- Cover to trade paperback edition of Iron West
- Date: July 2006
- Page count: 160 pages
- Publisher: Image Comics

Creative team
- Writers: Doug TenNapel
- Artists: Doug TenNapel
- Pencillers: Doug TenNapel
- Letterers: Sno Cone Studios
- ISBN: 1-58240-630-8

= Iron West =

2006 graphic novel by Doug TenNapel

Iron West is a steampunk Western graphic novel by American comic book creator Doug TenNapel. It was published by Image Comics in 2006.

The story is set in the American Old West, but features modern-day objects such as robots.

==Plot==
In California, 1898, two miners discover an orb that makes an image of one of the men. A robot rises up from the ground behind them, takes a pickaxe, and kills them both.

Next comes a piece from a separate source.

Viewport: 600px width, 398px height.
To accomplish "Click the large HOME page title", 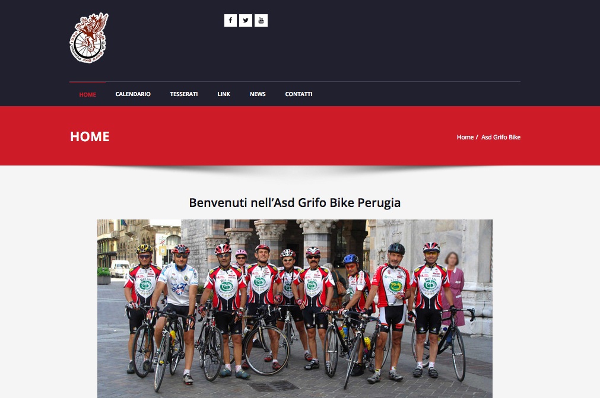I will pos(90,136).
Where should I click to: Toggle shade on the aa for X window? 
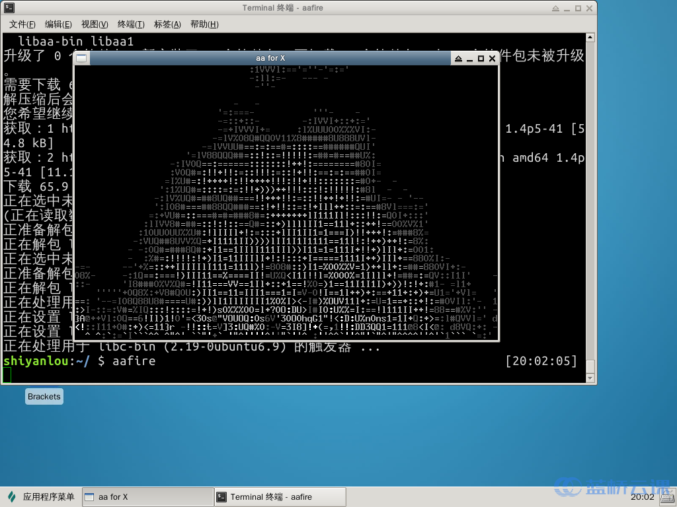pos(457,58)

Bounty hunter Strauss and his men track outlaw Preston Struck to Twain Harte. Struck is shot while he escapes onto a departing train, though Strauss's men follow him onto it. He meets an elderly Native American shaman named Two Rivers, who seemingly vanishes as Strauss's men arrive to kill Struck. They are killed by robots dressed as cowboys that attack the train with firearms, who kill everyone else on the train, save for Struck, who jumps out the window. Struck is found by Sasquatch and taken to Two Rivers, who heals him.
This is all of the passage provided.